* **TEXTAUSZUG**
---------------

Iodprophylaxe und Erkrankungen derSchilddrüse |
28.07.1997 00:00 Uhr |
Medizin
Die in Deutschland häufigste Schilddrüsenkrankheit ist die endemische
Struma, eine Anpassungshyperplasie der Schilddrüse an nahrungsbedingten
Iodmangel, landläufig auch bekannt als Kropf. Bei Andauern des Ioddefizits
entwickelt sich aus der einfachen Hyperplasie schließlich eine regressiv
veränderte Struma mit Zysten, Fibrosen und gutartigen Knoten. Parallel zu
der sich wandelnden Morphologie kann es in diesen Strumen zu einer
funktionellen Entgleisung durch Zunahme von Zellen mit autonomer
Hormonproduktion kommen.
Bei einer Prävalenz der Iodmangelstruma von 10 bis 20 Prozent besteht in
Deutschland medizinisch und volkswirtschaftlich erheblicher Bedarf an einer
Iodprophylaxe, die das Entstehen der Anpassungshyperplasie und ihrer
Folgekrankheiten verhindern kann. Wie der Endokrinologe Professor Dr. Georg
Benker von der Merck AG, Darmstadt, auf einer dezentralen
Fortbildungsveranstaltung der Apothekerkammern Niedersachsen und Bremen
ausführte, hat sich die medizinische Lehrmeinung zur Indikation der Iodidgabe in den
letzten Jahren gewandelt.

---------------

(Daten zur Verortung in Screenshots)
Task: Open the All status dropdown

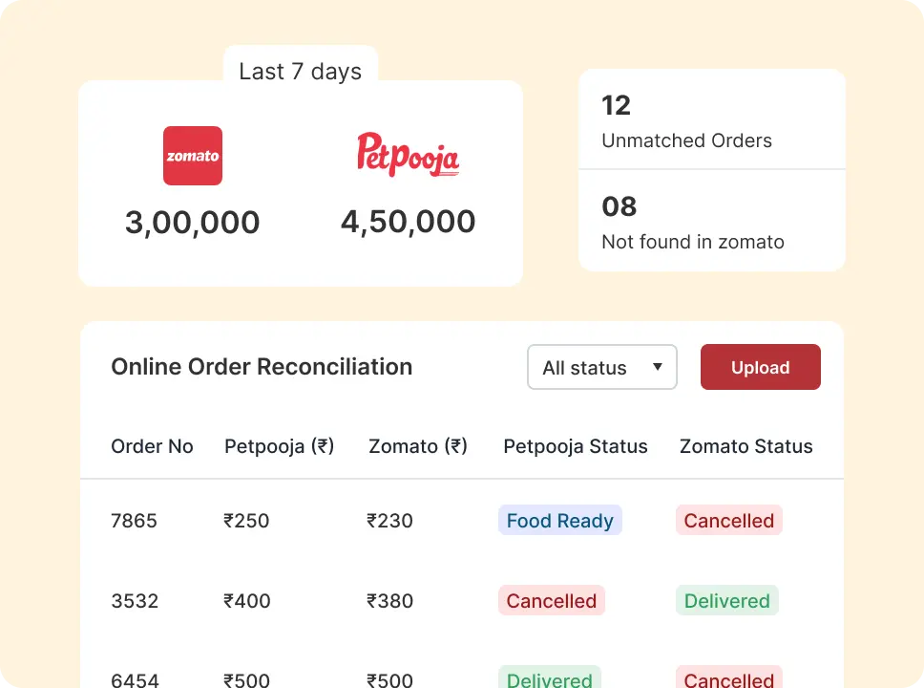Action: click(x=601, y=367)
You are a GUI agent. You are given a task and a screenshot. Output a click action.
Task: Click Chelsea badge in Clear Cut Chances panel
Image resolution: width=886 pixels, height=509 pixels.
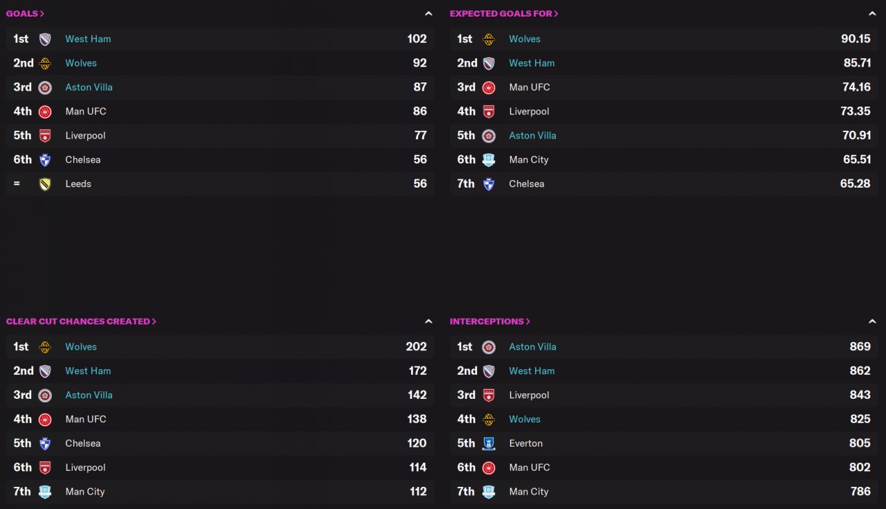tap(45, 444)
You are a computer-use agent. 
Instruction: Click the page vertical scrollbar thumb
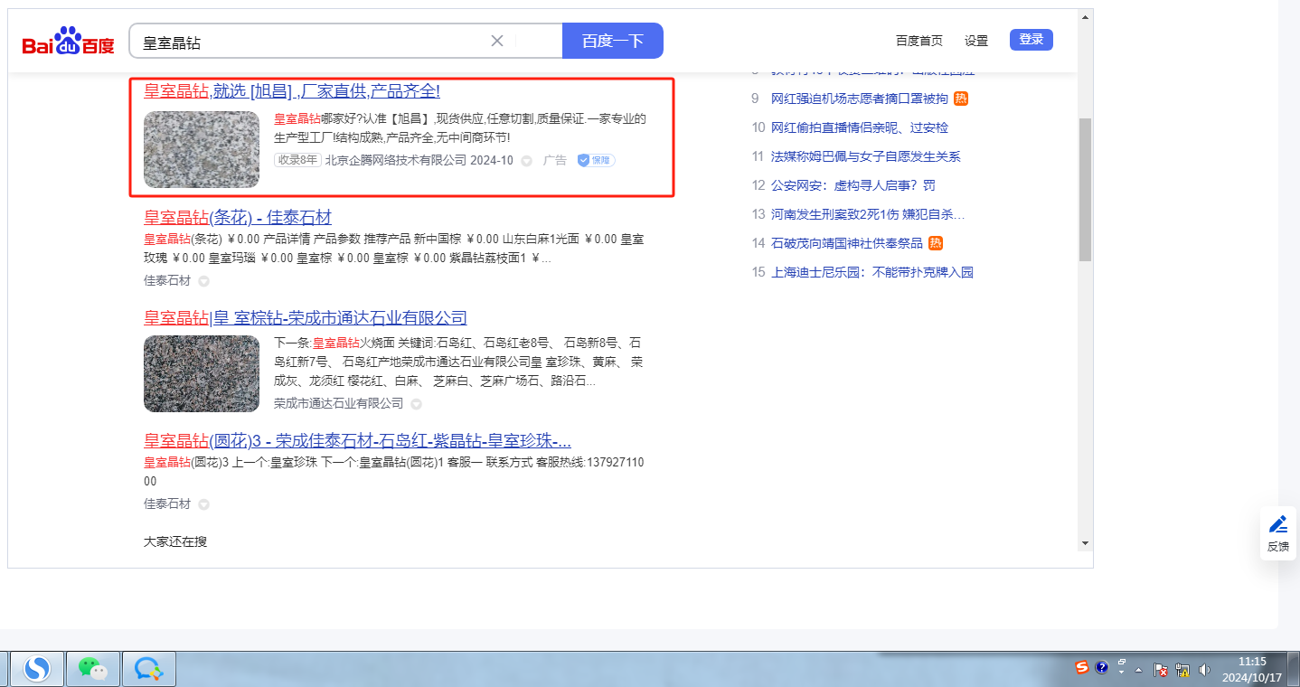1085,188
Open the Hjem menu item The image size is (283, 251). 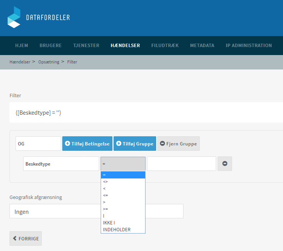[22, 46]
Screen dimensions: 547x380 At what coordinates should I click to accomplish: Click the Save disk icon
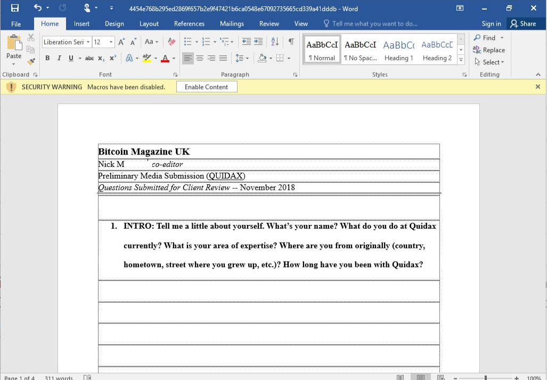tap(15, 9)
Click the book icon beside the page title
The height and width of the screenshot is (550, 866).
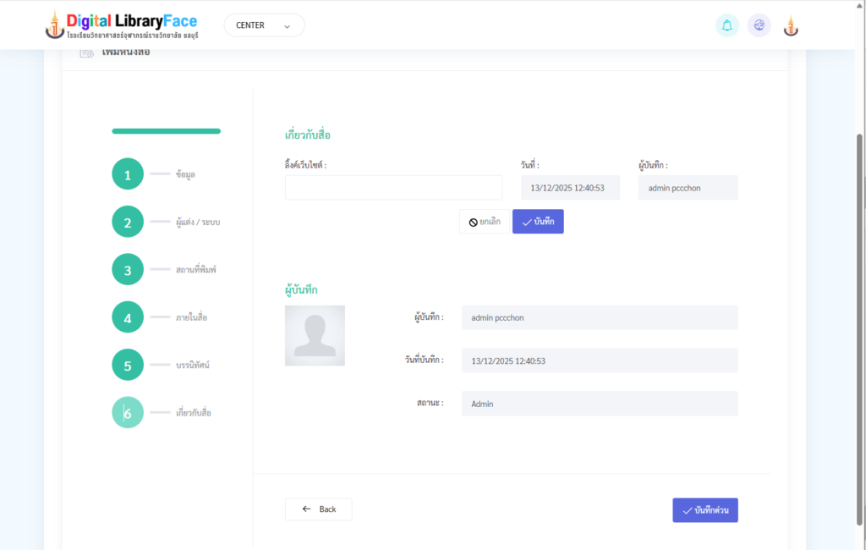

---------------

* **AUFGABE 1**
Schreibe den Textauszug ab der Stelle mit den Worten „Iodprophylaxe und Erkrankungen“ bis einschließlich „Hormonproduktion kommen.“ noch einmal ab und tausche dabei „gutartigen Knoten“ gegen „benignen Knoten“ aus.
* **AUFGABE 2**
Wie hoch ist laut Textauszug die Prävalenz der Iodmangelstruma in Deutschland?
* **AUFGABE 3**
Zähle alle Veränderungen auf, die der Textauszug für eine regressiv veränderte Struma nennt.

* **ANTWORTFELD 1**
Iodprophylaxe und Erkrankungen derSchilddrüse |
28.07.1997 00:00 Uhr |
Medizin
Die in Deutschland häufigste Schilddrüsenkrankheit ist die endemische
Struma, eine Anpassungshyperplasie der Schilddrüse an nahrungsbedingten
Iodmangel, landläufig auch bekannt als Kropf. Bei Andauern des Ioddefizits
entwickelt sich aus der einfachen Hyperplasie schließlich eine regressiv
veränderte Struma mit Zysten, Fibrosen und benignen Knoten. Parallel zu
der sich wandelnden Morphologie kann es in diesen Strumen zu einer
funktionellen Entgleisung durch Zunahme von Zellen mit autonomer
Hormonproduktion kommen.

* **ANTWORTFELD 2**
10 bis 20 Prozent

* **ANTWORTFELD 3**
Zysten, Fibrosen, gutartige Knoten